Action item:
Go through the data below and gather each line containing "will".

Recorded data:
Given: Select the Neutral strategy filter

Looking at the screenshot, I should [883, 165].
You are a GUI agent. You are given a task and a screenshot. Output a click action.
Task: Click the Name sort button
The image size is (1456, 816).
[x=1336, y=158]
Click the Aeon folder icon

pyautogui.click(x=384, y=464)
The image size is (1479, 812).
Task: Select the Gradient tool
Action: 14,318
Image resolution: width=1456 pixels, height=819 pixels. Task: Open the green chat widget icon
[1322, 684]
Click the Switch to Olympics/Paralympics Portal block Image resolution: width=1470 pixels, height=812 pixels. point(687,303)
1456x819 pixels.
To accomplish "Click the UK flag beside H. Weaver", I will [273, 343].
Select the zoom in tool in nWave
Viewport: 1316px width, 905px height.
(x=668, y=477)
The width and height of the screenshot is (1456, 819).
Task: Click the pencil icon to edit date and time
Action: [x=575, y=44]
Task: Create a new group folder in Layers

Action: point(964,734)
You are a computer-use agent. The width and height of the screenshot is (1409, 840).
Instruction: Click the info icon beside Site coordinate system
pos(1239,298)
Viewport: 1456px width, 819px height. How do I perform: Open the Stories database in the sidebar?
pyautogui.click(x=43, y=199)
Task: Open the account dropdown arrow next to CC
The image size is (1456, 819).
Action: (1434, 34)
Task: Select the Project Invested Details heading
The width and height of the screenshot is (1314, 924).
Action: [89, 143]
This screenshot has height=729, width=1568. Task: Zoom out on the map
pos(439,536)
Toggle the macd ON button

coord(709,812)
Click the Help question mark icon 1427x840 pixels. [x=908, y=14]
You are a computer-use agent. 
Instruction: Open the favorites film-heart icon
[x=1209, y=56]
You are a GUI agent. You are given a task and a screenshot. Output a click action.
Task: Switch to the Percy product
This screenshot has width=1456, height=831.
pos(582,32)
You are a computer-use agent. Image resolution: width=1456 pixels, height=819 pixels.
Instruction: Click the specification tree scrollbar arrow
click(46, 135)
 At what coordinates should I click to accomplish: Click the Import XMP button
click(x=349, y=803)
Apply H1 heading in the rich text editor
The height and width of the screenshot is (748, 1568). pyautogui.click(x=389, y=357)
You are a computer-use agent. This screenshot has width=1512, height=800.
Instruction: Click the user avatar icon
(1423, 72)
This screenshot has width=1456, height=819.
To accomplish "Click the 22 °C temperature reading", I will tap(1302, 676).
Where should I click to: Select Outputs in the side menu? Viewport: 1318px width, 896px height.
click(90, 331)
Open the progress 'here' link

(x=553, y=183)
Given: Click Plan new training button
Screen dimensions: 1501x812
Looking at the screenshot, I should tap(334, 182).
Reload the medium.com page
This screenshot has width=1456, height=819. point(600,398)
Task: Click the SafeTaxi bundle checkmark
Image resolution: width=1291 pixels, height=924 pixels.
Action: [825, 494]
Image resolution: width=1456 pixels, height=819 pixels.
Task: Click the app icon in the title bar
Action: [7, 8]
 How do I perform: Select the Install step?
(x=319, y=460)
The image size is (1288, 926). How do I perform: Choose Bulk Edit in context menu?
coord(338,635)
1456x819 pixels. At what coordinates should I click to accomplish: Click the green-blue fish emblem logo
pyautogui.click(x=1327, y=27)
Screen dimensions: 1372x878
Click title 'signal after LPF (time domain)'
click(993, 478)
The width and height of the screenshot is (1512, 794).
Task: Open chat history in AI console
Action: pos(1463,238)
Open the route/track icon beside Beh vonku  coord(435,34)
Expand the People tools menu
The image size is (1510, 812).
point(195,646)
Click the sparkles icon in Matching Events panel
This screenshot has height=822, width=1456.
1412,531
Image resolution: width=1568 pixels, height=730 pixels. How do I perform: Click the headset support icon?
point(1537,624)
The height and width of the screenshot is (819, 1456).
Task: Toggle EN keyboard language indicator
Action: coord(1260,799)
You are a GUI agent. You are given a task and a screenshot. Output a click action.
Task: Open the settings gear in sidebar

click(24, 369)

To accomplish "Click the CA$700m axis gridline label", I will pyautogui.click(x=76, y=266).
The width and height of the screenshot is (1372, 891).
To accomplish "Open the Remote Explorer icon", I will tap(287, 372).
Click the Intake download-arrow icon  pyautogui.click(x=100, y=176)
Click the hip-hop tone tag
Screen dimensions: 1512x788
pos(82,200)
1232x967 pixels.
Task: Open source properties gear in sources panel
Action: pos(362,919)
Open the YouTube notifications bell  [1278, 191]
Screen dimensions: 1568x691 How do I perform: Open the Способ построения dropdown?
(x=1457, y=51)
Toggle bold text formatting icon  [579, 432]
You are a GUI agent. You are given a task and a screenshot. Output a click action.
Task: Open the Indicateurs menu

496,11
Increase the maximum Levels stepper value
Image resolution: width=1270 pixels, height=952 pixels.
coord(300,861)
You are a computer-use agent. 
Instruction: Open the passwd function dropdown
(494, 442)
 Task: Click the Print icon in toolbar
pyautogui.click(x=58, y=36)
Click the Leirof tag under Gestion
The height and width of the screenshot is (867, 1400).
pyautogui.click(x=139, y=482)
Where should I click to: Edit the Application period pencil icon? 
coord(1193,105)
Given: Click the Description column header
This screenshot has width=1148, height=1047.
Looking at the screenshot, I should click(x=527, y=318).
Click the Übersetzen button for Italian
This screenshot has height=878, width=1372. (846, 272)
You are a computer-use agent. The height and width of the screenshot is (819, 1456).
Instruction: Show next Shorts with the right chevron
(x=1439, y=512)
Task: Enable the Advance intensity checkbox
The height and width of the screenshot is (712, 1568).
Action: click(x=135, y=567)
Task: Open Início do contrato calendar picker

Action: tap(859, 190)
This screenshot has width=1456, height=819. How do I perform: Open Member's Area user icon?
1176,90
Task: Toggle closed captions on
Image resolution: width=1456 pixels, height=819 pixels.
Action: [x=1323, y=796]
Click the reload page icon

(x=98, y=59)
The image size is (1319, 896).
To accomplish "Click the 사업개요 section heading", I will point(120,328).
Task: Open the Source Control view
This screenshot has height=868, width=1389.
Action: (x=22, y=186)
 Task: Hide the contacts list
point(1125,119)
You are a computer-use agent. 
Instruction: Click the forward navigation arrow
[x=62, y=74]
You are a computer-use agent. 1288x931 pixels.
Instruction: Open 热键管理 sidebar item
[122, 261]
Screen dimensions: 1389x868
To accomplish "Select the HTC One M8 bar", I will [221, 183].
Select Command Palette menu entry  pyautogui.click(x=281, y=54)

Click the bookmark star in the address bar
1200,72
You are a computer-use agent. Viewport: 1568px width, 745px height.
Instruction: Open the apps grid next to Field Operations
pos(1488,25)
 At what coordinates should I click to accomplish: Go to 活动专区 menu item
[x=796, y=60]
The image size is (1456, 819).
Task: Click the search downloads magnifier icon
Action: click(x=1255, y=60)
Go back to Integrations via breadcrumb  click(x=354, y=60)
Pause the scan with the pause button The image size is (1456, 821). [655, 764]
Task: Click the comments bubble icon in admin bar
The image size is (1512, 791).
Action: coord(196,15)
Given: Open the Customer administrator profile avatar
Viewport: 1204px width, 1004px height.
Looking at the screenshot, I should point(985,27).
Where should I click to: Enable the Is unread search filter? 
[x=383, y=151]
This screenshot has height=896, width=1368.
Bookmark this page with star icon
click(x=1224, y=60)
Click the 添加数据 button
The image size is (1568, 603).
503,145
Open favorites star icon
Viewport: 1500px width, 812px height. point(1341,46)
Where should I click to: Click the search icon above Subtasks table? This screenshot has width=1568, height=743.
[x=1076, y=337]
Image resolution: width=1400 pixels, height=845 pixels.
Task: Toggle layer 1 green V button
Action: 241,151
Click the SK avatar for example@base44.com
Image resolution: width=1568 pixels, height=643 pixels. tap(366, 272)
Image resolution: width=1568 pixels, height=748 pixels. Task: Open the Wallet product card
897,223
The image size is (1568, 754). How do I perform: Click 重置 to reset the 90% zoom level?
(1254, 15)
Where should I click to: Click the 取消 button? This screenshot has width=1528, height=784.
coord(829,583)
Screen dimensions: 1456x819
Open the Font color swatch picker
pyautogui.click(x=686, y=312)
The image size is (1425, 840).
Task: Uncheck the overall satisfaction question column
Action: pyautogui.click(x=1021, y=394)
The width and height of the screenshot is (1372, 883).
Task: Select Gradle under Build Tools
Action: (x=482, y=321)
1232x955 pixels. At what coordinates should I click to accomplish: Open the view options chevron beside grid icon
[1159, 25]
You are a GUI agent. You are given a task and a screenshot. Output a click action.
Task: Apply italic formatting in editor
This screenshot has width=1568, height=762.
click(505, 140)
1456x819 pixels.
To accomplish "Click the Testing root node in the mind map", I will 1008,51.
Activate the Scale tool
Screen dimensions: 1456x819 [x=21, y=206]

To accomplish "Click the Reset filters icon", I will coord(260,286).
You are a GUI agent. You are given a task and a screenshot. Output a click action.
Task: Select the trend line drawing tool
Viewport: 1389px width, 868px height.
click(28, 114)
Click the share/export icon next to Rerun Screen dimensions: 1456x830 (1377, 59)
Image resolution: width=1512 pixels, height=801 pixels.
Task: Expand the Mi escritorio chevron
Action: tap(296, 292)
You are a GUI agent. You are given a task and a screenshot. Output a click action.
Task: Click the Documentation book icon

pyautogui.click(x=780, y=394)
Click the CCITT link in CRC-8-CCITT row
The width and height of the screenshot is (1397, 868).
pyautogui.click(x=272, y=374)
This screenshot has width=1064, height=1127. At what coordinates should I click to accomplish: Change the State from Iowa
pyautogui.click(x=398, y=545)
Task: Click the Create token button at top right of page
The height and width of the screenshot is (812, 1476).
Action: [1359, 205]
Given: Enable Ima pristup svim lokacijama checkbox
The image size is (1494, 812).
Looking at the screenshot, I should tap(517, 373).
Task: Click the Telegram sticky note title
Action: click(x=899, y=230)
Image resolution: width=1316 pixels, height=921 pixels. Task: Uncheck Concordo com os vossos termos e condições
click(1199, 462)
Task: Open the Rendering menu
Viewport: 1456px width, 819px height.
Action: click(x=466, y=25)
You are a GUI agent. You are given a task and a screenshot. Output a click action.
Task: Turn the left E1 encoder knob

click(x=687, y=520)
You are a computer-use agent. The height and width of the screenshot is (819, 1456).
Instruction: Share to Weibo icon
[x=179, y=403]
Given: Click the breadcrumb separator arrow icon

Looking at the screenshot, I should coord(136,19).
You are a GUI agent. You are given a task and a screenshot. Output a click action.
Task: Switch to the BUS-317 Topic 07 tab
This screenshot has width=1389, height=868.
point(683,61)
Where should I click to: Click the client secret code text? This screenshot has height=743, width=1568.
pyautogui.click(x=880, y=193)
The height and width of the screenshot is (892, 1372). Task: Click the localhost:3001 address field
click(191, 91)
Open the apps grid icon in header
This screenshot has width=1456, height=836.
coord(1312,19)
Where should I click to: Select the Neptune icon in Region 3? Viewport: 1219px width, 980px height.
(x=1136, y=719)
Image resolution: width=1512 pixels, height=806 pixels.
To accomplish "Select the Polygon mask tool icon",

Exercise response:
To accomplish "Click the UK flag beside H. Weaver", I will [273, 343].
To accomplish "Click the 22 °C temperature reading", I will tap(1302, 676).
To accomplish "Click the CA$700m axis gridline label", I will pyautogui.click(x=76, y=266).
To accomplish "Open the Remote Explorer icon", I will tap(287, 372).
To accomplish "Click the 사업개요 section heading", I will point(120,328).
To accomplish "Select the HTC One M8 bar", I will [221, 183].
To accomplish "Click the Testing root node in the mind map", I will 1008,51.
To accomplish "Click the Reset filters icon", I will coord(260,286).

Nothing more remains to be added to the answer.